Stored data entries

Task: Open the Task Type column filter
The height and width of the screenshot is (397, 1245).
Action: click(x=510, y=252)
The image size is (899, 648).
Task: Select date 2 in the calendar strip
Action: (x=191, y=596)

Work instruction ▸
Reproduce the data above exactly, leaving nothing out.

Exercise result ▸
Task: Open the Task Type column filter
The height and width of the screenshot is (397, 1245).
Action: click(x=510, y=252)
The image size is (899, 648).
Task: Select date 2 in the calendar strip
Action: (x=191, y=596)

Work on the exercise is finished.